RoNet: Toward Robust Neural Assisted Mobile Network Configuration

Automating configuration is the key path to achieving zero-touch network management in ever-complicating mobile networks. Deep learning techniques show great potential to automatically learn and tackle high-dimensional networking problems. The vulnerability of deep learning to deviated input space, however, raises increasing deployment concerns under unpredictable variabilities and simulation-to-reality discrepancy in real-world networks. In this paper, we propose a novel RoNet framework to improve the robustness of neural-assisted configuration policies. We formulate the network configuration problem to maximize performance efficiency when serving diverse user applications. We design three integrated stages with novel normal training, learn-to-attack, and robust defense method for balancing the robustness and performance of policies. We evaluate RoNet via the NS-3 simulator extensively and the simulation results show that RoNet outperforms existing solutions in terms of robustness, adaptability, and scalability.

CoMap: Proactive Provision for Crowdsourcing Map in Automotive Edge Computing

Crowdsourcing data from connected and automated vehicles (CAVs) is a cost-efficient way to achieve high-definition maps with up-to-date transient road information. Achieving the map with deterministic latency performance is, however, challenging due to the unpredictable resource competition and distributional resource demands. In this paper, we propose CoMap, a new crowdsourcing high definition (HD) map to minimize the monetary cost of network resource usage while satisfying the percentile requirement of end-to-end latency. We design a novel CROP algorithm to learn the resource demands of CAV offloading, optimize offloading decisions, and proactively allocate temporal network resources in a fully distributed manner. In particular, we create a prediction model to estimate the uncertainty of resource demands based on Bayesian neural networks and develop a utilization balancing scheme to resolve the imbalanced resource utilization in individual infrastructures. We evaluate the performance of CoMap with extensive simulations in an automotive edge computing network simulator. The results show that CoMap reduces up to 80.4% average resource usage as compared to existing solutions.

EdgeMap: CrowdSourcing High Definition Map in Automotive Edge Computing

High definition (HD) map needs to be updated frequently to capture road changes, which is constrained by limited specialized collection vehicles.

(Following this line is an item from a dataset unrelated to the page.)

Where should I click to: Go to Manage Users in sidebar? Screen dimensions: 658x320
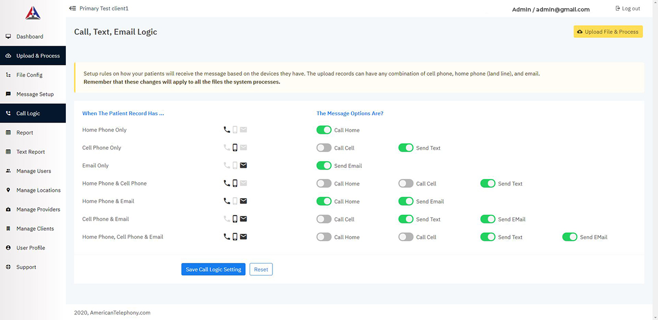tap(33, 171)
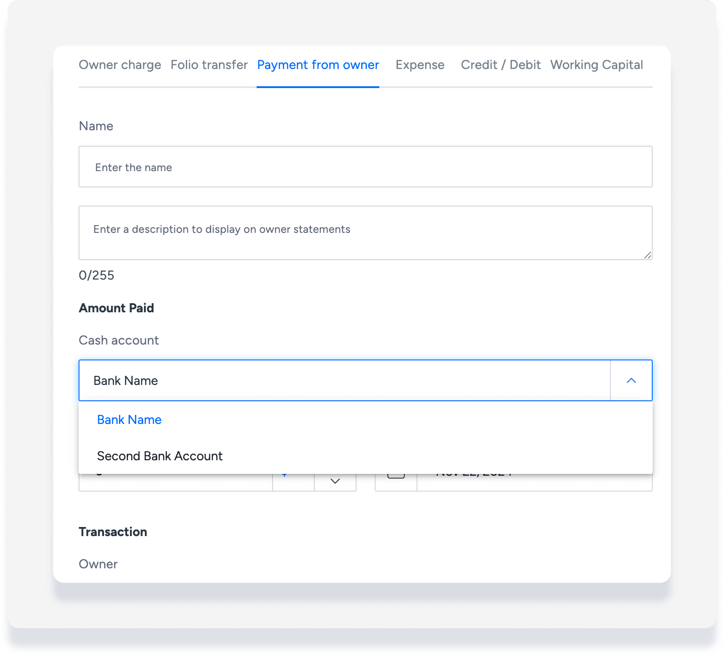Select Second Bank Account option

pos(160,456)
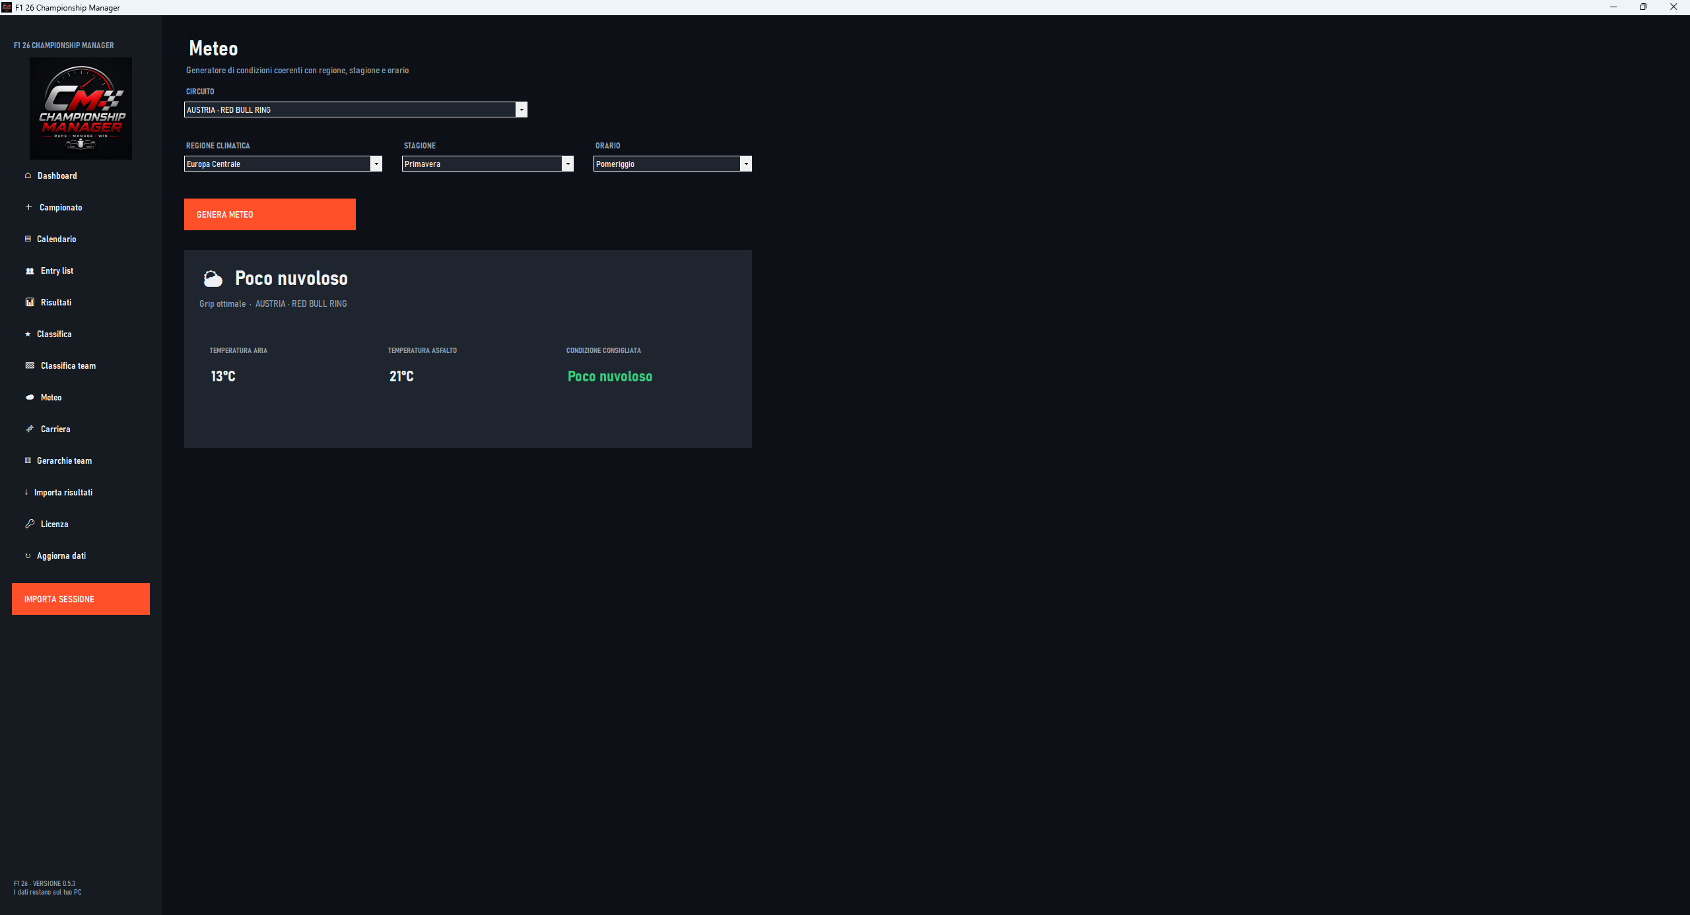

To maintain an up-to-date map, we explore crowdsourcing data from connected vehicles. Updating the map collaboratively is, however, challenging under constrained transmission and computation resources in dynamic networks. In this paper, we propose EdgeMap, a crowdsourcing HD map to minimize the usage of network resources while maintaining the latency requirements. We design a DATE algorithm to adaptively offload vehicular data on a small time scale and reserve network resources on a large time scale, by leveraging the multi-agent deep reinforcement learning and Gaussian process regression. We evaluate the performance of EdgeMap with extensive network simulations in a time-driven end-to-end simulator. The results show that EdgeMap reduces more than 30% resource usage as compared to state-of-the-art solutions.